2. Grevcilerin meşru taleplerini karşılamak zorunda kalacak. Ama yanlıştan dönmeye inanmadığı ve elbette yanlış yapacağını düşünmediği için kendisi bu meseleye angaje değilmiş gibi duracak, bakana çözdürecek. Sonra da “Açlık grevi falan yoktu, yapılanları da zorda kaldığım için değil zaten yapacağım için yaptım” diyecek. Dandini dandini...

Bu yanlış siyasetinin sonucu ne olacak? PKK “Buyurun buradan yakın, ben örgütlersem böyle olur” diyerek “Hodri meydan” dedi. Açlık grevi bir gecede dünya tarihinin en büyük açlık grevlerinden birine dönüştü. 10.000 kişi boğazları kapattı. “Kursağımız hakkımızdan sonra gelir” dedi.

‘Kafayı kuma gömme’

Kafayı kuma gömme siyaseti çok zor zamanlarda çok kötü sonuçlara yol açacak. Gerçek dünyanın sorunlarını çözemeyenler hayal dünyasına sığınır. Orada oyalanır, oradan medet umar. Açlık grevi yok derler. Sonra da “Siyasetçiler niye açlık grevinde değil?” diye sorup iki lafı bitirmeden kendileriyle çelişirler.

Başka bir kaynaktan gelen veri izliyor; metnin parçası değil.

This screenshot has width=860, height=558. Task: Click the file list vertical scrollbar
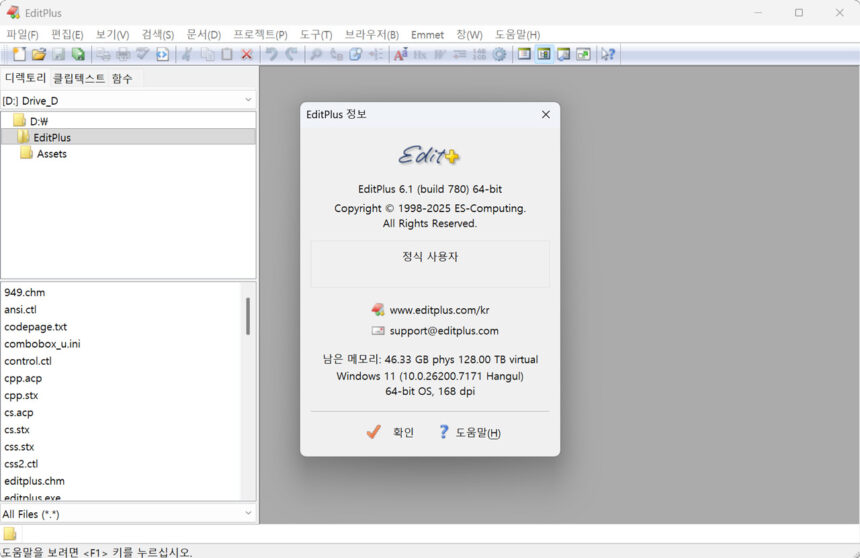point(248,316)
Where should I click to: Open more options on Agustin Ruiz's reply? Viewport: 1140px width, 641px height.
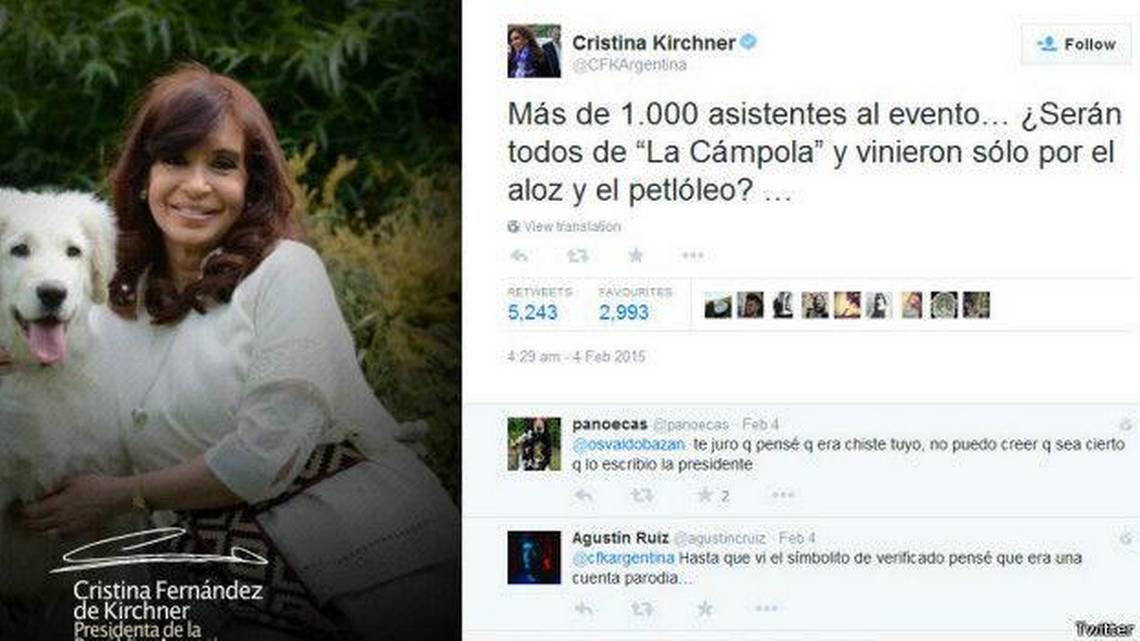[x=766, y=608]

Çoluk çocuk 34 yoksul Kürt’ün ölümünden birinci derecede sorumluyken, konu kapansın diye kürtajı yasaklayacağım derler, onu da başaramaz, unutturmaya çalışmak için uydurduklarını da unutturmaya çalışırken bir de üzerine unutturmak istedikleri yeni sorunlar peydahlarlar. Durup dururken idam tartışması açmaya çalışmak da bundan.

Açlık grevleri bir günde 10 katına çıktı. Başbakan büyük sorunları küçük sihirbazlıklarla görünmez hale getirmeye çalışıyor. Elinde bir bıçak, Türkiye’yi ikiye ayırıyor. Gerçekleri gören kısmı kesip atıyor. Geri kalan bana yeter, diyor.

Ancak şov bittiğinde, izleyenlerin, toplum denilen şeyin içinde her zaman tekrar bir araya geldiğini unutuyor. Gösteriden çıkınca insanların bir süre etkilendiğini, ama sonra kendine gelip “One minute!” dediklerini, ne ustaları ne kalfaları bir fiskeyle yana ittiklerini hatırlamıyor.

Mazlumun ahını alanların bir ortak yönü vardır. Er ya da geç kaybederler. Çünkü adaletin geç gelenine de adalet diyoruz.